**Selected excerpt**.
Ghidra reverse engineering tool - General Discussion and Assistance - CHDK Forum

Ghidra reverse engineering tool

  • 8 Replies
  • 480 Views
*

Offline reyalp

  • ******
  • 11849
Ghidra reverse engineering tool
« on: 06 / March / 2019, 00:49:02 »
Advertisements
The NSA has open-sourced  a reverse engineering tool https://www.ghidra-sre.org/

Use at you're own risk, they pinky swear there's no back door :haha

It looks quite capable and supports a bunch of processors, including ARM of course, though sadly appears not to include Xtensa.

I was able to load a digic 6 dump with minimal fuss.
Don't forget what the H stands for.

Ghidra disassembler
« Reply #1 on: 10 / March / 2019, 15:00:08 »
Wondering if anyone is familiar with Ghidra, a recently opensourced disassembly tool, that might complement some of the other tools we use?

*

Offline reyalp

  • ******
  • 11849
Re: Ghidra disassembler
« Reply #2 on: 10 / March / 2019, 17:12:56 »
Wondering if anyone is familiar with Ghidra, a recently opensourced disassembly tool, that might complement some of the other tools we use?
Merged topics.

I tried it briefly on windows. It's straightforward to set up and looks quite good. Java based UI is ugly as sin. Analyzing a full firmware takes a long time.

Some scripts / extensions would probably be helpful, for example to name functions based on funcs_by_*.csv. I haven't explored this aspect, but it's supposed to be quite extensible. see below

Install / setup:
* Download and unzip file from https://www.ghidra-sre.org/
* Download and unzip current JDK https://jdk.java.net/11/
* Run ghidraRun.bat -  it will prompt for JDK location if needed

Loading a dump
* New project, not shared (shared could be interesting...)
* Pick a directory. It will use significant diskspace (e.g ~500mb after initial analsys)

**What this task involves**.
According to the Ghidra forum thread, which processor does the tool appear not to support?

**Supplied data**.

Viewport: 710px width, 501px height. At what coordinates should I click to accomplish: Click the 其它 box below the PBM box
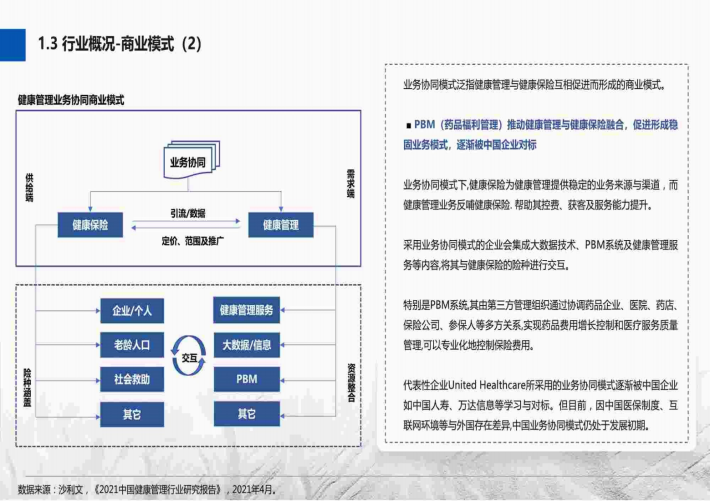pyautogui.click(x=247, y=413)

**Output below**.
Xtensa